Customer: American Samoa Government, Department of Port Administration (DPA) and Federal Aviation Authority (FAA)
Location: Pago Pago, American Samoa
Contract Type: Measure and value
Contract Value: USD9.57 million
- 18,000 tonnes of asphalt produced in the onsite plant in 6 months
- 850 tonnes of imported bitumen from Fiji
- 310,000 litres of diesel has been used to manufacture, transport and deliver the project
- 17,000 tonnes of crushed aggregate supplied by MCD internal quarry
- 5,000 m3 of old runway pavement removed
- Achieved an average PWL Score of 96/100 for Quality compliance
- 0 LTIRFR
- 0 TRIFR
McConnell Dowell was engaged to resurface the runway at Pago Pago Airport to improve its condition rating, and raise the shoulder edge by four inches to meet FAA requirements for international airports.
Our work included a complete survey of the existing site; construction of Runway 5-23, the shoulder pavement, two taxiway and turning node pavements and paint-marking.
This project is McConnell Dowell’s eighth airport project in the Pacific Islands and it follows our successful completion of the USD6.7 million rehabilitation and extension of Runway 8-26 in 2007 and the Taxiway Alpha Rehabilitation in 2011.
The primary runway in Pago Pago, Runway 5-23 accommodates at least three flights week and any disruption to runway operations was simply not an option. Our team worked tirelessly to plan works around scheduled flight times – including accommodating an additional 63 flights over the six month construction period.
A challenging pavement design added another layer of complexity.
After experiencing some early issues with the quality of the runway surfacing works, we altered our construction methodology to lay the pavement lengthwise along the runway rather than horizontally across the runway as had been originally intended.
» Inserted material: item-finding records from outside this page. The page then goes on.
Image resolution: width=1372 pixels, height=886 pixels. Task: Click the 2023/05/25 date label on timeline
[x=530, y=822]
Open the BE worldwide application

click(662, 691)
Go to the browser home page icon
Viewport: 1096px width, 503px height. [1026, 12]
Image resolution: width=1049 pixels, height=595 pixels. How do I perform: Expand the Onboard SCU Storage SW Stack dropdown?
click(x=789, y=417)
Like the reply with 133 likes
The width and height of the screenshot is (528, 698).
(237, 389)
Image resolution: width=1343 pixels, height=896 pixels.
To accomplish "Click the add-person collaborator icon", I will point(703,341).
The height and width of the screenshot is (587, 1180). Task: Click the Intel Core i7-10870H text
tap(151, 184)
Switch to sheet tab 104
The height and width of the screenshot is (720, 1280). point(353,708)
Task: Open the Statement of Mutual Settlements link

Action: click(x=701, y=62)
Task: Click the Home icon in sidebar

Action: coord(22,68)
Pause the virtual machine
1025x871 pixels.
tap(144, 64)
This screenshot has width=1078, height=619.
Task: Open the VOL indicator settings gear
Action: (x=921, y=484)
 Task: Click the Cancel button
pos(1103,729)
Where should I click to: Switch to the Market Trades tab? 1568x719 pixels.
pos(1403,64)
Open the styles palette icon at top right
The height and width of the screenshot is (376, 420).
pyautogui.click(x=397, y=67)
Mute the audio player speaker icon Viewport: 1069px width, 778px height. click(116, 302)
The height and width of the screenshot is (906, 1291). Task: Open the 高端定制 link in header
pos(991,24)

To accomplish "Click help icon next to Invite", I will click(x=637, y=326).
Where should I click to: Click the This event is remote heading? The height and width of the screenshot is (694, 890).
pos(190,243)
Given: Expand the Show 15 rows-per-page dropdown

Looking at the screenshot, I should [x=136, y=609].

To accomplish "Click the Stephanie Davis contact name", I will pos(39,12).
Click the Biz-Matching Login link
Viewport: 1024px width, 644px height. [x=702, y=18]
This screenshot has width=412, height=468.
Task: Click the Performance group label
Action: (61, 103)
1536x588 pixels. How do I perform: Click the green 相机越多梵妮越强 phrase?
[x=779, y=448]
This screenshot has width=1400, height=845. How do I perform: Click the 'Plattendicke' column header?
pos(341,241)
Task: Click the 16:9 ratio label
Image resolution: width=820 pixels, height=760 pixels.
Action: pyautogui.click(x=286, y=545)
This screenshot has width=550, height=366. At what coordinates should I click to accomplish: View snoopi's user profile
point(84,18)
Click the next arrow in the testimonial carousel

This approach enabled us to meet strict FAA quality standards while accommodating planned and unplanned flights.
By focussing on the runway shoulders on busy weekdays and the middle lanes on weekends, when there were fewer flights, we were able to achieve production rates of more than double that estimated during the tender phase.
Through careful planning, we were able to complete Runway 5-23 without any major disturbances to Pago Pago Airport.
Undertaken in a live airport environment, this project required vigilant planning and ongoing engagement with airport stakeholders to prevent any disruption to airport operations. Our team met weekly with airport staff to ensure they had a complete understanding of their needs. This close engagement with airport operational staff was also key to achieving the project’s outstanding safety record of 0 TRIFR and 0LTIFR.
Keys to Success
A collaborative relationship with airport stakeholders was key to completing the works with minimal disruption to airport operations. A flexible pavement construction methodology enabled us to balance flight schedules and programme demands.
By keep a close eye on quality metrics, we were able to continuously improve the quality of the compaction and ride quality as the project progressed.
The project is due for completion in January 2019.